Arch Coal’s April 30 quarterly Form 10-Q report said about this latest chapter of this long-running legal saga: “On November 13, 2013, Mingo Logan filed a Petition for Writ of Certiorari with the Supreme Court of the United States seeking review of the DC Circuit’s decision. On March 24, 2014, the Supreme Court denied Mingo Logan’s Petition for Writ of Certiorari and remanded the matter to the federal district court for the District of Columbia for further consideration on the merits of the Final Determination. On September 30, 2014, the court entered an opinion and order denying Mingo Logan’s motion for summary judgment and granting the government’s motion for summary judgment. The court upheld the Final Determination finding that EPA’s decision to withdraw the specifications for filling in Oldhouse Branch and Pigeonroost Branch under Mingo Logan’s Section 404 permit was not arbitrary and capricious. On November 11, 2014, Mingo Logan filed a notice of appeal to the United States Court of Appeals for the District of Columbia Circuit Court where it is currently pending.”

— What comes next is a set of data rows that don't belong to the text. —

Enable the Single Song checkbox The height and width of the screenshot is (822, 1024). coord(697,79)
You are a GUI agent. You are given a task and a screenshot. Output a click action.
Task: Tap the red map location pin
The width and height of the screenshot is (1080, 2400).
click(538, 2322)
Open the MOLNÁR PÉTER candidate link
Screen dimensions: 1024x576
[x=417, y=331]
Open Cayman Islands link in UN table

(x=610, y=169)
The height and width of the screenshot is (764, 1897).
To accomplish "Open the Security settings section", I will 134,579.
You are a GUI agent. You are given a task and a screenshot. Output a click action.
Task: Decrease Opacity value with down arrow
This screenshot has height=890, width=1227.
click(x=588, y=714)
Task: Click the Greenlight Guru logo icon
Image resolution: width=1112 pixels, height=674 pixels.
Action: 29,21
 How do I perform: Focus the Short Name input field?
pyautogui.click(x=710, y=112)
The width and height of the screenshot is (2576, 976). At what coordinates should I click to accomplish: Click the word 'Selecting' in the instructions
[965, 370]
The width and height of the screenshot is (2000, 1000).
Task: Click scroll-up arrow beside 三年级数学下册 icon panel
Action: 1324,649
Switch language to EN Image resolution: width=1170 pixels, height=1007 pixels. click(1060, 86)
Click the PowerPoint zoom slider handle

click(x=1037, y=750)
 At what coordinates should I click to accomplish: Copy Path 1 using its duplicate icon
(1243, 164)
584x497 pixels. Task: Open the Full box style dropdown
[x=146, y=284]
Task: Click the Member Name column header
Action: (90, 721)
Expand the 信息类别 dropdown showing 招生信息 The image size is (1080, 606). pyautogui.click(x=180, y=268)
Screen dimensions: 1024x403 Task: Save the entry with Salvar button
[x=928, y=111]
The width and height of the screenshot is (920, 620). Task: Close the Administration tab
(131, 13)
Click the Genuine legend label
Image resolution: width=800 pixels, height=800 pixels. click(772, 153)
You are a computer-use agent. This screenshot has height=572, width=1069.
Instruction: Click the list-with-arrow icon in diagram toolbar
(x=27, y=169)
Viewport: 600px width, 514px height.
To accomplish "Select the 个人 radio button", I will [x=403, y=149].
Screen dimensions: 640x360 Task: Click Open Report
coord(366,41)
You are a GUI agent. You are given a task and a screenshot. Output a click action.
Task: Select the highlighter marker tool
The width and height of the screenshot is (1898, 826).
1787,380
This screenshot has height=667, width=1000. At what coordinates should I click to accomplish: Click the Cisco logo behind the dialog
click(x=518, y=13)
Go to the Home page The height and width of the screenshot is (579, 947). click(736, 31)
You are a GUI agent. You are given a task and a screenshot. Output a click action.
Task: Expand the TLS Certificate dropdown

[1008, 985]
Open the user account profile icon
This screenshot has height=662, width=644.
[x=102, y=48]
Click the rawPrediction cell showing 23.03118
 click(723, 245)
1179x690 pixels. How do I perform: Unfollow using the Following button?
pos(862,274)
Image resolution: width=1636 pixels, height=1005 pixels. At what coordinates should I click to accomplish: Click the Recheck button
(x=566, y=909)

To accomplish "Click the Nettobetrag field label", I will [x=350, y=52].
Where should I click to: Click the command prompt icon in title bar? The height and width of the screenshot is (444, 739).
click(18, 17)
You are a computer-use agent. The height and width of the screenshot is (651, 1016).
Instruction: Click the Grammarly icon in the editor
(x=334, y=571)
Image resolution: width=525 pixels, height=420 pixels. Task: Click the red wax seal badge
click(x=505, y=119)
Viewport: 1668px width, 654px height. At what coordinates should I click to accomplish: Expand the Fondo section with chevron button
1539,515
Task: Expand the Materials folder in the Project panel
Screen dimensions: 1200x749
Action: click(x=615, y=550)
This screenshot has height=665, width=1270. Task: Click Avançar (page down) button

This mine is listed with the U.S. Mine Safety and Health Administration under contractor Eagle Creek Mining LLC, with MSHA data showing that the mine produced only 53,873 tons in the first quarter of this year, coming off 685,989 tons of output in all of 2014. Arch Coal has been able to produce limited amounts of coal in recent years on areas of the coal reserve not covered by the vetoed Section 404 permit.